◆ The problem
Each record has to be returned exactly as it appears.

+---+

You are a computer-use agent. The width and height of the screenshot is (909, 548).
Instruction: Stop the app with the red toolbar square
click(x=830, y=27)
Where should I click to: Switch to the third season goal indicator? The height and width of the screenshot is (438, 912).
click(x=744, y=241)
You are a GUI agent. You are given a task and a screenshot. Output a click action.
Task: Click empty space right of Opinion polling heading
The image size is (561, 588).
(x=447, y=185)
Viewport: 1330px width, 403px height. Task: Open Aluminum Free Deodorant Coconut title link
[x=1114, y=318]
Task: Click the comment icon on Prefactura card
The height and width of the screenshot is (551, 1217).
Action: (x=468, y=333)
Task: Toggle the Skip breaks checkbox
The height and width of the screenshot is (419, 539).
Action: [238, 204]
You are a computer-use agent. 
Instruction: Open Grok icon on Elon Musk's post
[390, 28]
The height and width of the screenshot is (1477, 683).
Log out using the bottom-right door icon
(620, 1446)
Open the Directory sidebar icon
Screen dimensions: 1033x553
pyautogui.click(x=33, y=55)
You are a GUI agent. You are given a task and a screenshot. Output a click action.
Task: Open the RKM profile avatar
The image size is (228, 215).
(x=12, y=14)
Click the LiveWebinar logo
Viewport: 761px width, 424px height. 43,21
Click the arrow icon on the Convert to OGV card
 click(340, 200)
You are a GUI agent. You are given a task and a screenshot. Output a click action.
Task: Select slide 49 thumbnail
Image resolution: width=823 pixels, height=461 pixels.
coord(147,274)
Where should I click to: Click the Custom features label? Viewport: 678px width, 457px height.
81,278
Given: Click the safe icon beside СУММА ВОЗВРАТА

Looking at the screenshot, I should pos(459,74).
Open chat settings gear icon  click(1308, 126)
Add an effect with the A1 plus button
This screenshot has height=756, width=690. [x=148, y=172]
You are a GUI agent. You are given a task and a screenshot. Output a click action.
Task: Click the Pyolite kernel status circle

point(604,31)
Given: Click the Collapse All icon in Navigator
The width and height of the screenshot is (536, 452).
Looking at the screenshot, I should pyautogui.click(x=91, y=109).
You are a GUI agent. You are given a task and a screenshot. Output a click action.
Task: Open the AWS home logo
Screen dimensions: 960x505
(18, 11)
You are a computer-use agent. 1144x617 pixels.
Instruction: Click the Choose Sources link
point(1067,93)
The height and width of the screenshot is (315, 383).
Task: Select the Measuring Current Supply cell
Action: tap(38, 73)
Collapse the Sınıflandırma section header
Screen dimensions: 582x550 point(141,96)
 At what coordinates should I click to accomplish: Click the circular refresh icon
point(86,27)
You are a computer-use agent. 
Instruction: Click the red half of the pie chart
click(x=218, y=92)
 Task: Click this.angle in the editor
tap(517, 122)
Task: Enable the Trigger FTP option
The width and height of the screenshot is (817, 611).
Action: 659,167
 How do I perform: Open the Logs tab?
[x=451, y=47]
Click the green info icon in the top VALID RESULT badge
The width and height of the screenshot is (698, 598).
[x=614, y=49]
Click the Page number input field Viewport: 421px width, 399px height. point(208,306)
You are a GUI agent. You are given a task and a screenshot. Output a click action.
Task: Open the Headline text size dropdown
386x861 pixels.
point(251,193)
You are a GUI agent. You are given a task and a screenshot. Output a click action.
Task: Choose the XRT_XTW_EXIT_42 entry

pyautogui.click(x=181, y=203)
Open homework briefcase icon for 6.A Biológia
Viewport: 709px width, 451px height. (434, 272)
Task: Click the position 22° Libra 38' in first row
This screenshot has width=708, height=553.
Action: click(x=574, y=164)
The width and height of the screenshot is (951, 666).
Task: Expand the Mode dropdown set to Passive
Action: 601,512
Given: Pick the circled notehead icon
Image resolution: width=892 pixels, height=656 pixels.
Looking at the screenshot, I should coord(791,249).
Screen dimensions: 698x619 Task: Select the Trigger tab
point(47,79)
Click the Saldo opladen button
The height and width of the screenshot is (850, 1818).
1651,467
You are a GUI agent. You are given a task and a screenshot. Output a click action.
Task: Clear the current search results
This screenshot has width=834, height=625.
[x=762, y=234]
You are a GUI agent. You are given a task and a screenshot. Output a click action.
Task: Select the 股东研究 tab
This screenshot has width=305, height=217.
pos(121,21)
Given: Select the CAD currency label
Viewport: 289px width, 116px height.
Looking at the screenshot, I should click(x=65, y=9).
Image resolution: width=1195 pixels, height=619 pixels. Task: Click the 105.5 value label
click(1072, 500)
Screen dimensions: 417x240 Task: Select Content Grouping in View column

+---+

◆ Result
You are a computer-use agent. The width and height of the screenshot is (909, 548).
Instruction: Stop the app with the red toolbar square
click(x=830, y=27)
Where should I click to: Switch to the third season goal indicator? The height and width of the screenshot is (438, 912).
click(x=744, y=241)
You are a GUI agent. You are given a task and a screenshot. Output a click action.
Task: Click empty space right of Opinion polling heading
The image size is (561, 588).
(x=447, y=185)
Viewport: 1330px width, 403px height. Task: Open Aluminum Free Deodorant Coconut title link
[x=1114, y=318]
Task: Click the comment icon on Prefactura card
The height and width of the screenshot is (551, 1217).
Action: (x=468, y=333)
Task: Toggle the Skip breaks checkbox
The height and width of the screenshot is (419, 539).
Action: [238, 204]
You are a computer-use agent. 
Instruction: Open Grok icon on Elon Musk's post
[390, 28]
The height and width of the screenshot is (1477, 683).
Log out using the bottom-right door icon
(620, 1446)
Open the Directory sidebar icon
Screen dimensions: 1033x553
pyautogui.click(x=33, y=55)
You are a GUI agent. You are given a task and a screenshot. Output a click action.
Task: Open the RKM profile avatar
The image size is (228, 215).
(x=12, y=14)
Click the LiveWebinar logo
Viewport: 761px width, 424px height. 43,21
Click the arrow icon on the Convert to OGV card
 click(340, 200)
You are a GUI agent. You are given a task and a screenshot. Output a click action.
Task: Select slide 49 thumbnail
Image resolution: width=823 pixels, height=461 pixels.
coord(147,274)
Where should I click to: Click the Custom features label? Viewport: 678px width, 457px height.
81,278
Given: Click the safe icon beside СУММА ВОЗВРАТА

Looking at the screenshot, I should pos(459,74).
Open chat settings gear icon  click(1308, 126)
Add an effect with the A1 plus button
This screenshot has height=756, width=690. [x=148, y=172]
You are a GUI agent. You are given a task and a screenshot. Output a click action.
Task: Click the Pyolite kernel status circle

point(604,31)
Given: Click the Collapse All icon in Navigator
The width and height of the screenshot is (536, 452).
Looking at the screenshot, I should pyautogui.click(x=91, y=109).
You are a GUI agent. You are given a task and a screenshot. Output a click action.
Task: Open the AWS home logo
Screen dimensions: 960x505
(18, 11)
You are a computer-use agent. 1144x617 pixels.
Instruction: Click the Choose Sources link
point(1067,93)
The height and width of the screenshot is (315, 383).
Task: Select the Measuring Current Supply cell
Action: tap(38, 73)
Collapse the Sınıflandırma section header
Screen dimensions: 582x550 point(141,96)
 At what coordinates should I click to accomplish: Click the circular refresh icon
point(86,27)
You are a computer-use agent. 
Instruction: Click the red half of the pie chart
click(x=218, y=92)
 Task: Click this.angle in the editor
tap(517, 122)
Task: Enable the Trigger FTP option
The width and height of the screenshot is (817, 611).
Action: 659,167
 How do I perform: Open the Logs tab?
[x=451, y=47]
Click the green info icon in the top VALID RESULT badge
The width and height of the screenshot is (698, 598).
[x=614, y=49]
Click the Page number input field Viewport: 421px width, 399px height. point(208,306)
You are a GUI agent. You are given a task and a screenshot. Output a click action.
Task: Open the Headline text size dropdown
386x861 pixels.
point(251,193)
You are a GUI agent. You are given a task and a screenshot. Output a click action.
Task: Choose the XRT_XTW_EXIT_42 entry

pyautogui.click(x=181, y=203)
Open homework briefcase icon for 6.A Biológia
Viewport: 709px width, 451px height. (434, 272)
Task: Click the position 22° Libra 38' in first row
This screenshot has width=708, height=553.
Action: click(x=574, y=164)
The width and height of the screenshot is (951, 666).
Task: Expand the Mode dropdown set to Passive
Action: 601,512
Given: Pick the circled notehead icon
Image resolution: width=892 pixels, height=656 pixels.
Looking at the screenshot, I should coord(791,249).
Screen dimensions: 698x619 Task: Select the Trigger tab
point(47,79)
Click the Saldo opladen button
The height and width of the screenshot is (850, 1818).
1651,467
You are a GUI agent. You are given a task and a screenshot. Output a click action.
Task: Clear the current search results
This screenshot has width=834, height=625.
[x=762, y=234]
You are a GUI agent. You are given a task and a screenshot. Output a click action.
Task: Select the 股东研究 tab
This screenshot has width=305, height=217.
pos(121,21)
Given: Select the CAD currency label
Viewport: 289px width, 116px height.
Looking at the screenshot, I should click(x=65, y=9).
Image resolution: width=1195 pixels, height=619 pixels. Task: Click the 105.5 value label
click(1072, 500)
Screen dimensions: 417x240 Task: Select Content Grouping in View column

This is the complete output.